Saturday, October 22, 2022

New Music Releases: JK Group, Designers, JazzPhil, Ivan Grebenschikov

JK Group - Rising

Multi-dimensional future-jazz outfit JK GROUP to release a new EP, 'Rising' on La Sape Records. The brainchild of award-winning saxophonist, Joshua Kelly (30/70 collective, PBS Young Elder of Jazz 2019), the band returns to the label with a follow up EP to the mind-bending 2021 release, 'What’s Real?' Where 'What’s Real?' served as a platform for wild experimentation, 'Rising' returns to a more considered and familiar format for the band, offering up 4 cohesive tracks that are deep in conception and expression, at once original and fresh. Conceived after recording an as yet unreleased body of work written whilst undergoing chemotherapy, 'Rising' celebrates bandleader Josh’s survival and eventual recovery from the intense treatment he received for lymphoma in 2020. The band stays true to their honed format of jazz traditions melding with influences from electronica and beyond. Like the first release, 'The Young Ones', 'Rising' sits comfortably in the crossover of raw, live jazz and electronic dance music, whilst also throwing an unexpected curveball to the listener expanding the palate of the bands sound to a pigment never before heard in their music.

Designers - Designers

Designers are Joachim Florent on double bass, Will Guthrie on drums, Aki Rissanen on piano. This is their debut album together, released by We Jazz Records on 2 Dec. Their music, composed by Joachim Florent, is inspired by geometry and architecture. The music flows as minimalist, postmodern piano trio jazz of the highest calibre, as evidenced by the lead single ‘Moulindjek'. Florent (from Belgium) and Guthrie (from Australia) are based in Nantes, France, and Rissanen (from Finland) also has strong ties to the city. Joachim Florent says: "As a kid I started playing music with the piano and I keep playing it every day, even if pretty poorly, and use it to compose and discover new music. In 2019 I started to write some piano studies that appeared to be pretty geometrical in a way, so I had this idea I could bring some music for the trio that would be inspired by geometry and architecture. In the meantime, I knew that we would improvise as much as possible as Aki and Will are among the most brilliant improvisers I've ever met! So the challenge for me was to write as little as possible but to make the material strong enough to suggest a particular geometric feeling for each tune. I discovered Filip Dujardin's work some ten years ago and I was struck by the power of these impossible architectures looking so familiar and totally surrealist in the meantime. I guess that's how I would love Designers to sound: both familiar and surrealist."

JazzPhil – New Delights

This is a classic jazz quartet of instruments: saxophone, piano, double bass and percussion. My second album, in collaboration with saxophonist Dmitry Semenov, we recorded in the studio under the dome of St. Catherine’s Church on Vasilyevsky Island. The jazz quartet format implies a large space for soloists and opportunities for interaction, and here the musical finds of pianist Ilya Shcheklein and drummer Artyom Teklyuk were clearly manifested. The experience of joint concert playing on St. Petersburg jazz scenes is embodied in this album. Several of my compositions written for the quartet were complemented by interpretations of works by composers from the first half of the 20th century. One of the ideas is the embodiment of musical images by means of acoustic instruments. In search of colors, we followed the traditions of the modern mainstream, but not limited to the stylistics of, for example, hard bop or modal jazz.

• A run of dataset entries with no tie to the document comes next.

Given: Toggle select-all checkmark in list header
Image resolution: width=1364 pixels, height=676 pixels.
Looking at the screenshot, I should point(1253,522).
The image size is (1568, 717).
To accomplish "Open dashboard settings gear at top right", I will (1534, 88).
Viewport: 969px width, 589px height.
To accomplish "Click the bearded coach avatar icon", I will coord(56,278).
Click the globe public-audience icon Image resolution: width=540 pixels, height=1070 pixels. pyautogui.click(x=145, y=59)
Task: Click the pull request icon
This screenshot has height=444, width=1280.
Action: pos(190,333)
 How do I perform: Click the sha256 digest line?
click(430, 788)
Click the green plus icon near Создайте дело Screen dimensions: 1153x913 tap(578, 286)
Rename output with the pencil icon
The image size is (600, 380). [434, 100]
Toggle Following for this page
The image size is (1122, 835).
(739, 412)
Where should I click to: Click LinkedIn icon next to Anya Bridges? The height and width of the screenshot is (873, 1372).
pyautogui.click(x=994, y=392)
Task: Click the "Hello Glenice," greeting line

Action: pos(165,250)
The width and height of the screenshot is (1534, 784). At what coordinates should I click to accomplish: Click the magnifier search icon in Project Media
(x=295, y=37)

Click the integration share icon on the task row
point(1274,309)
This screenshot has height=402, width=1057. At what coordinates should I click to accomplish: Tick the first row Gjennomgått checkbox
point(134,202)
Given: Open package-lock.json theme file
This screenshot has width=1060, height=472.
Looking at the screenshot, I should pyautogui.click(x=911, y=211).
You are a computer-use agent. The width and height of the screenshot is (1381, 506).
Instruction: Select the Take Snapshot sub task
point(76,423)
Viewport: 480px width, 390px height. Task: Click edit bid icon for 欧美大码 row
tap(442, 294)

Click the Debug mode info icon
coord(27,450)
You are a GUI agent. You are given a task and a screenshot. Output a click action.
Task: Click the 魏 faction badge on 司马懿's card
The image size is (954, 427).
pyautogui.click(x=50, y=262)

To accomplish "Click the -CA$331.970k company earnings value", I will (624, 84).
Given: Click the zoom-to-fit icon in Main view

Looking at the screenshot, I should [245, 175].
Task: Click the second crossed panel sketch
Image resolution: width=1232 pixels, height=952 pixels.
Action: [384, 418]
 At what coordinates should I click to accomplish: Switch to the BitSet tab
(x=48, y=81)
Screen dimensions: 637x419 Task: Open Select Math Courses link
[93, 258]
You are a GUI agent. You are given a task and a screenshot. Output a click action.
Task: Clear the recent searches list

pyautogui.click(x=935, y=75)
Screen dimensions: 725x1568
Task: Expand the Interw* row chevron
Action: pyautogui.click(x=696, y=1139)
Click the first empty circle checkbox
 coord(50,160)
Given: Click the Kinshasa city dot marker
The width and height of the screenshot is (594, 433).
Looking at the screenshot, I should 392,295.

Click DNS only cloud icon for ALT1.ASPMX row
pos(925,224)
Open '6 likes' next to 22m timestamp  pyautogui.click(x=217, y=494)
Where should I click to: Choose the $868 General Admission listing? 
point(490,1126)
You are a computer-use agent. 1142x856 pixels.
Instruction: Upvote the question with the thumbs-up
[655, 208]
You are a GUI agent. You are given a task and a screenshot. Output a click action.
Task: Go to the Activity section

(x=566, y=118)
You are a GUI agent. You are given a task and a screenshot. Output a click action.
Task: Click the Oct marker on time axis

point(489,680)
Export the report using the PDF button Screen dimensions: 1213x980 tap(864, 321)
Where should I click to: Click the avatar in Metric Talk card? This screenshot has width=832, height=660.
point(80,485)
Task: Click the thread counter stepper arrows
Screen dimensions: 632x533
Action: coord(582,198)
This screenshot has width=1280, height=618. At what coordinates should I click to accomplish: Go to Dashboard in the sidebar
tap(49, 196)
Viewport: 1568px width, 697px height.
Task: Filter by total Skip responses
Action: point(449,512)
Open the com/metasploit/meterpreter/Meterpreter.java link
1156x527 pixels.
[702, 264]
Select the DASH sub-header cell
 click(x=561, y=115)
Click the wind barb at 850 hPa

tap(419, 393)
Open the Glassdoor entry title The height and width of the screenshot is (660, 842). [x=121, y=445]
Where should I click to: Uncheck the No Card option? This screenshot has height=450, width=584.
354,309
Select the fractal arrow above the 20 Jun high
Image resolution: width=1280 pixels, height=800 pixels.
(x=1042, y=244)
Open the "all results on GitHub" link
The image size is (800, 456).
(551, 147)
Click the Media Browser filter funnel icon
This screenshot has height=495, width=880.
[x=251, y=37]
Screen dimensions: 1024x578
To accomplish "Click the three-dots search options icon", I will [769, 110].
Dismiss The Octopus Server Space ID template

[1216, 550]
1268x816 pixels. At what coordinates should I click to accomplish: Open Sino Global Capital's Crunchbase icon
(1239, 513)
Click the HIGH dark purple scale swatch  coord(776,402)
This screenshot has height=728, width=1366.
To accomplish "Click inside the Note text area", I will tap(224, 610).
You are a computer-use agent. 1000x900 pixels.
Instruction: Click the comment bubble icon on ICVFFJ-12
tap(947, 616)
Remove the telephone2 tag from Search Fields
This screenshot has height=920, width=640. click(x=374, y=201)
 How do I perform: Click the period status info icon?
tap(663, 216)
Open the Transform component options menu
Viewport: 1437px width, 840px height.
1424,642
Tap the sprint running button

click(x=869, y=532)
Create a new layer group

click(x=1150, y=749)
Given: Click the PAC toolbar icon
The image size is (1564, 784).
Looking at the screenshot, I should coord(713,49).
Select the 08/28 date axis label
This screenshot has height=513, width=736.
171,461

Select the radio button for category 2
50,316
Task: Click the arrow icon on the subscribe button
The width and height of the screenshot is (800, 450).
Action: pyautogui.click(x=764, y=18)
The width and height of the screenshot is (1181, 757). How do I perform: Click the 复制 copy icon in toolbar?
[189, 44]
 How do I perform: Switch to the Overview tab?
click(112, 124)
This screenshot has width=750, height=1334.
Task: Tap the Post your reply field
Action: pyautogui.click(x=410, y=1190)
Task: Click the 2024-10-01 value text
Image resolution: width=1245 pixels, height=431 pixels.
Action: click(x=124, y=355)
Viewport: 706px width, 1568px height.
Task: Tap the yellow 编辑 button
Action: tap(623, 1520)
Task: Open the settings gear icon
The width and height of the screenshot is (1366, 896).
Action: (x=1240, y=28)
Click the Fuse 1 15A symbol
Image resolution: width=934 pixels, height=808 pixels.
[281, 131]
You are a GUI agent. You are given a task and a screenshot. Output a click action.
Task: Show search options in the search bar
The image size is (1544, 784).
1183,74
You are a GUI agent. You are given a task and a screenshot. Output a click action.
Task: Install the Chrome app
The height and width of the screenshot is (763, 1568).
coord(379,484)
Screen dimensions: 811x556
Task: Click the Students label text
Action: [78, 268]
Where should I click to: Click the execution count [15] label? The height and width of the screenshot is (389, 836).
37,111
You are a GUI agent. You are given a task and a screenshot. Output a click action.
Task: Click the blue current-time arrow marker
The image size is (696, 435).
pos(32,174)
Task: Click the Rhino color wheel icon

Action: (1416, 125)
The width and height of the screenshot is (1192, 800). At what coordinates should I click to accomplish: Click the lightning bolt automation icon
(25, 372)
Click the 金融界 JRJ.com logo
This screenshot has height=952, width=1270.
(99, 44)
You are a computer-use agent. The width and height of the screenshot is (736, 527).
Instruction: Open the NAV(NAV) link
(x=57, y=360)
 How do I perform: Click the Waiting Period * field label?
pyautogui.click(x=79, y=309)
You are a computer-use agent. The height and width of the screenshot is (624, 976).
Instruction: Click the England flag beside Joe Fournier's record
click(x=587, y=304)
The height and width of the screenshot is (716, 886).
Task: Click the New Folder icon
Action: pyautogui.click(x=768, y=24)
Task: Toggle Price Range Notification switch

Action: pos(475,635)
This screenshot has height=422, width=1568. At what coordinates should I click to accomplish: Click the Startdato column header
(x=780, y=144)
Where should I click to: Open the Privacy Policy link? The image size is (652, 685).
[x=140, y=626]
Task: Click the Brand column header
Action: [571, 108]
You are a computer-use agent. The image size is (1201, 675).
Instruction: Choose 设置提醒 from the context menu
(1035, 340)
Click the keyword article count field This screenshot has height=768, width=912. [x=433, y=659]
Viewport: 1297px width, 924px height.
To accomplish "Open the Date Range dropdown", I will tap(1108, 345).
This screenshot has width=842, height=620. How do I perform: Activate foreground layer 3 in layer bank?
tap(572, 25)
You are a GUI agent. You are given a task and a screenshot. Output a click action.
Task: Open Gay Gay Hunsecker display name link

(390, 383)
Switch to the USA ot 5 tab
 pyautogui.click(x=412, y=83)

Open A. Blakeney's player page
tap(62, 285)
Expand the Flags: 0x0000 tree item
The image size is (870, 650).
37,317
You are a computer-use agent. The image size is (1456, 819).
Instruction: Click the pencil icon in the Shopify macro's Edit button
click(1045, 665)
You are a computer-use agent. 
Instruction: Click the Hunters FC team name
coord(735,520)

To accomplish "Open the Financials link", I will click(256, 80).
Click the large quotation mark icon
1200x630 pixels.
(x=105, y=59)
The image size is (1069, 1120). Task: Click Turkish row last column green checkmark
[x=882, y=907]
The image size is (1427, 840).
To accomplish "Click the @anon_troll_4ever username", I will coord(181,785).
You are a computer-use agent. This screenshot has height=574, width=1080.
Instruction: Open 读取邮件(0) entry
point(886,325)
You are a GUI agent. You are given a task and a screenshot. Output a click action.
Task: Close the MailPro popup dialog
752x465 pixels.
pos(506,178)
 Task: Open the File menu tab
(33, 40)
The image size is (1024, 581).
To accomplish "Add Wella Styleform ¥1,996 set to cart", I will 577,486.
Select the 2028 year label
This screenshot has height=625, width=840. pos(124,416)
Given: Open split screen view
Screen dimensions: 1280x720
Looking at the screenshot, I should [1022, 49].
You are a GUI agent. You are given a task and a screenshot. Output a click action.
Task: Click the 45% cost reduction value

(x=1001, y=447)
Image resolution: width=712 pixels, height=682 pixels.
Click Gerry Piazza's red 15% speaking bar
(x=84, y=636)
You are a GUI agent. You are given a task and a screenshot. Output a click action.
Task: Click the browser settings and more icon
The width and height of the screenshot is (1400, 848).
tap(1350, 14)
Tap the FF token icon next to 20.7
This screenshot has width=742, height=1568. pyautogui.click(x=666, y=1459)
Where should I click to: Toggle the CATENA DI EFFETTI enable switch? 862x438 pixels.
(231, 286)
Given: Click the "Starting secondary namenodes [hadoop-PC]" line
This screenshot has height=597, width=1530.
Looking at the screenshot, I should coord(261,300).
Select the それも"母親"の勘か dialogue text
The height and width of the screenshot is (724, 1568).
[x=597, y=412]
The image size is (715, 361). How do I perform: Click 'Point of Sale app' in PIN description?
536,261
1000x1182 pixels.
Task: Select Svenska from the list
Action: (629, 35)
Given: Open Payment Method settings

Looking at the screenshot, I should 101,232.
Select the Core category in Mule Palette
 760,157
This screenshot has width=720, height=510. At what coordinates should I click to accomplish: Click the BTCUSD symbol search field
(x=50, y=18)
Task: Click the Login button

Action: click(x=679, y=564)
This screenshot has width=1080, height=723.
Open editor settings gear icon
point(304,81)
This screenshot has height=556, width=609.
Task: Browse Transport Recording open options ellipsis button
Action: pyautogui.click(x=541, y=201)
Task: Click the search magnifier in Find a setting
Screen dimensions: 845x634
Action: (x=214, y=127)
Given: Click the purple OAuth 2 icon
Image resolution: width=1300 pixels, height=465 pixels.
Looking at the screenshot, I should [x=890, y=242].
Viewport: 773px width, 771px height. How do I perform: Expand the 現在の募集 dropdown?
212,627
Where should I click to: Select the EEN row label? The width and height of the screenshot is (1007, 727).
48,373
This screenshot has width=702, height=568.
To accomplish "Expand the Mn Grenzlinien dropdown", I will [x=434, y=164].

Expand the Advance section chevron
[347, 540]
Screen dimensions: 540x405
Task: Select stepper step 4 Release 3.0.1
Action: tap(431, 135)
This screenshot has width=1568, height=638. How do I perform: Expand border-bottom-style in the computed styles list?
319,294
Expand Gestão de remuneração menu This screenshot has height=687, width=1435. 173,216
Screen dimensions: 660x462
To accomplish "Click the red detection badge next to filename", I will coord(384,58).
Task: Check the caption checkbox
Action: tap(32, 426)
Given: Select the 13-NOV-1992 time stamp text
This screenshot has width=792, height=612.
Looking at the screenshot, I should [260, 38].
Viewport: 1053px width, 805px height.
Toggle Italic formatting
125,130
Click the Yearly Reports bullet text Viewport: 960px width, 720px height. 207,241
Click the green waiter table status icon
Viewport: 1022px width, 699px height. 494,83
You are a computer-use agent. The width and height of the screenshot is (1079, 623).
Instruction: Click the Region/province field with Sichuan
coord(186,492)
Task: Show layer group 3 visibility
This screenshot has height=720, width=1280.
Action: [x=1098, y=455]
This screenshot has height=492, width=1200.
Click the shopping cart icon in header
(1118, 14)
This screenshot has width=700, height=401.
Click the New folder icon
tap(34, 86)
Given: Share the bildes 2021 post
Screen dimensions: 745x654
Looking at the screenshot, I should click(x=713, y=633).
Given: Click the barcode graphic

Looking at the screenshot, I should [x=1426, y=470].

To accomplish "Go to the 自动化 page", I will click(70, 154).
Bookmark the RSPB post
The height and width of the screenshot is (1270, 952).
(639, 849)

Ivan Grebenschikov – Photo of A Changing World

“Photo of A Changing World” is a symbol of the fact that it is impossible to see the movement of time in a static image, unless you turns on the imagination. With the help of imagination, a person connects one old photograph with another and feels the dynamics of time. I tried to convey the feeling of this dynamics in music. This album is like recorded in the last century on an audio cassette, which was lost and found only many years later. The genre of the album cannot be described in one word – Latin American jazz and hard rock, free jazz and free improvisation are mixed here. Each genre is a rung on a spiral staircase that we move from the past to the present.